◆ **SUPPLIED MATERIAL**:
◇ ◇ ◇ ◇
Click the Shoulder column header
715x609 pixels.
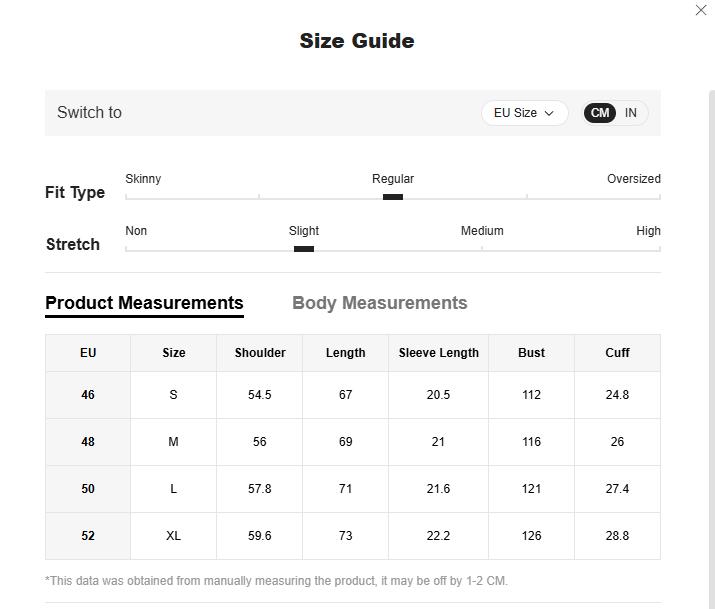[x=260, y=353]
◇ ◇ ◇ ◇
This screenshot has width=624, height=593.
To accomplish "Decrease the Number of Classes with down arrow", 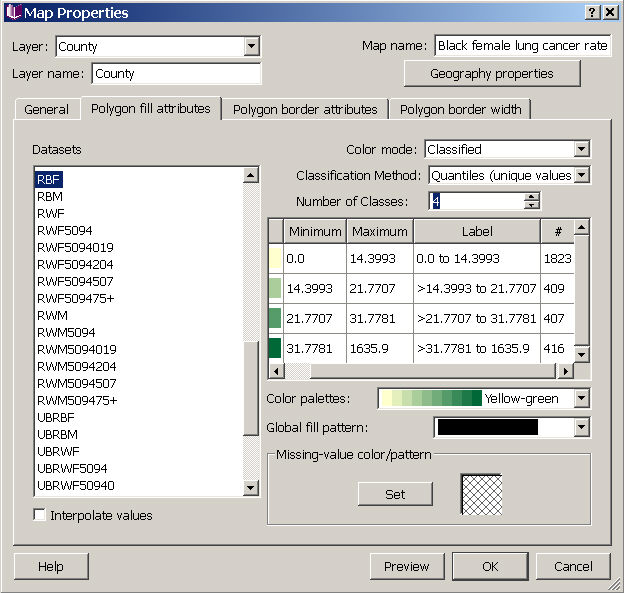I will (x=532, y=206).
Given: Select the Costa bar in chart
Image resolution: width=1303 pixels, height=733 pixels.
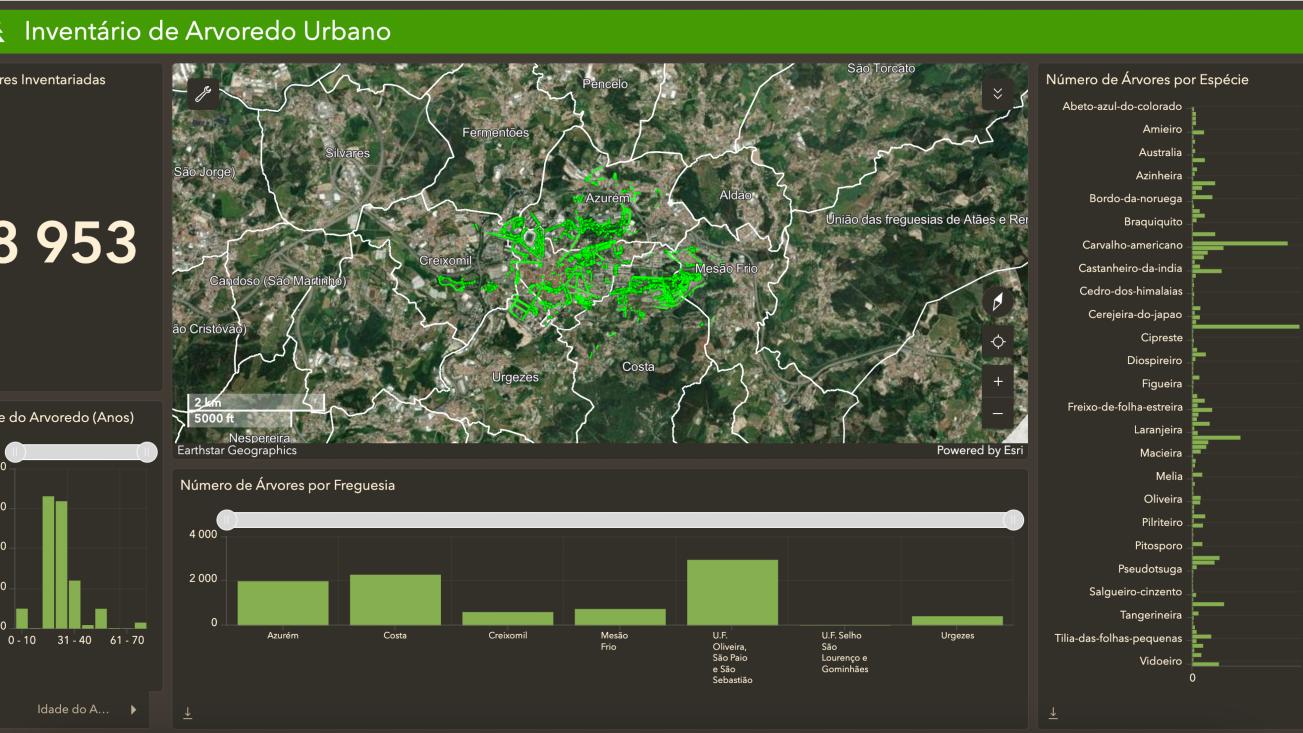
◇ ◇ ◇ ◇
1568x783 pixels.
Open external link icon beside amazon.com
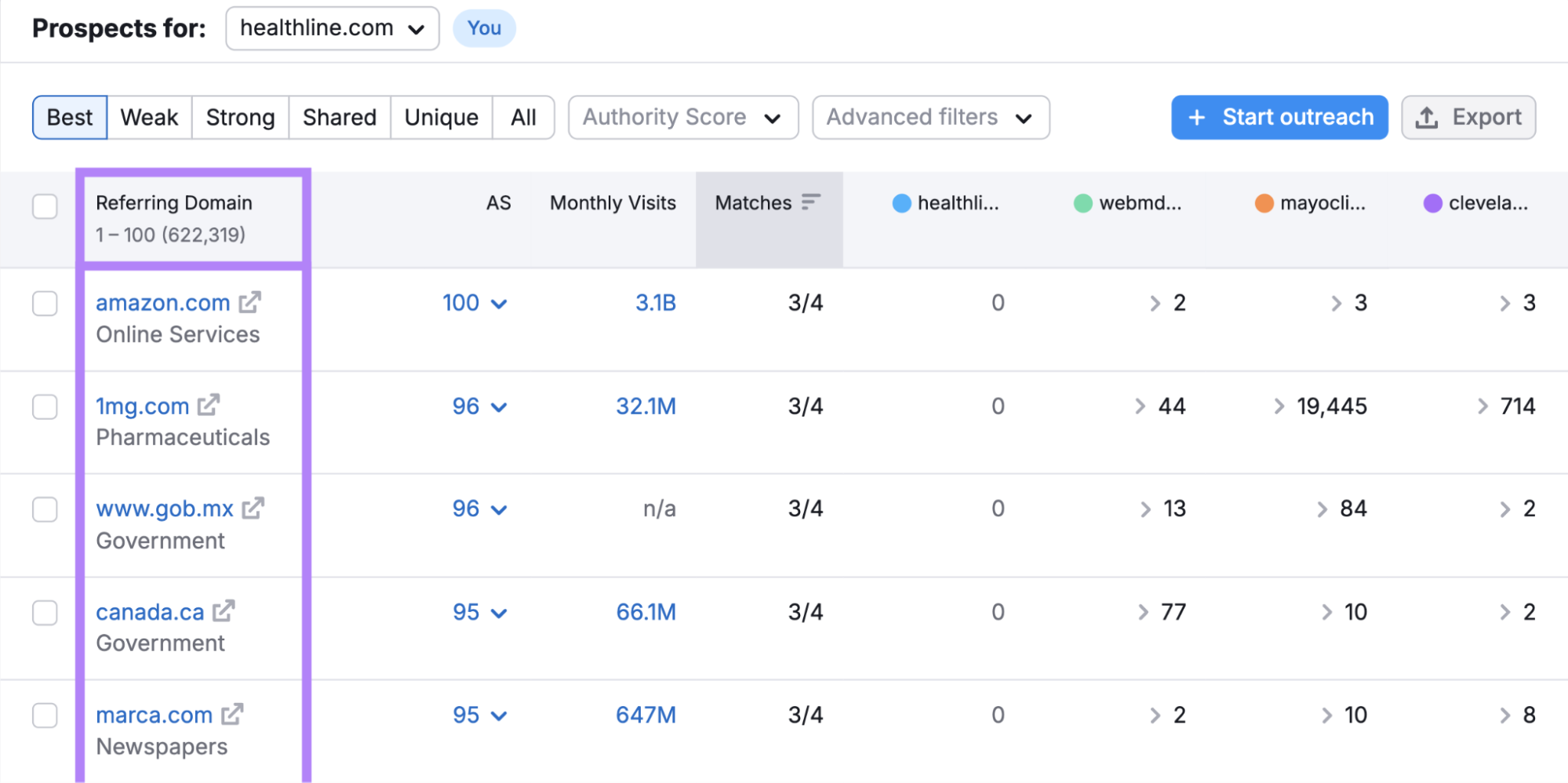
◇ ◇ ◇ ◇
◆ **PROBLEM STATEMENT**: An exact copy of the lines above, from the one containing "1568x783 pixels." through the one containing "Open external link icon beside amazon.com", is the whole of the answer.

◆ **WORKED SOLUTION**:
1568x783 pixels.
Open external link icon beside amazon.com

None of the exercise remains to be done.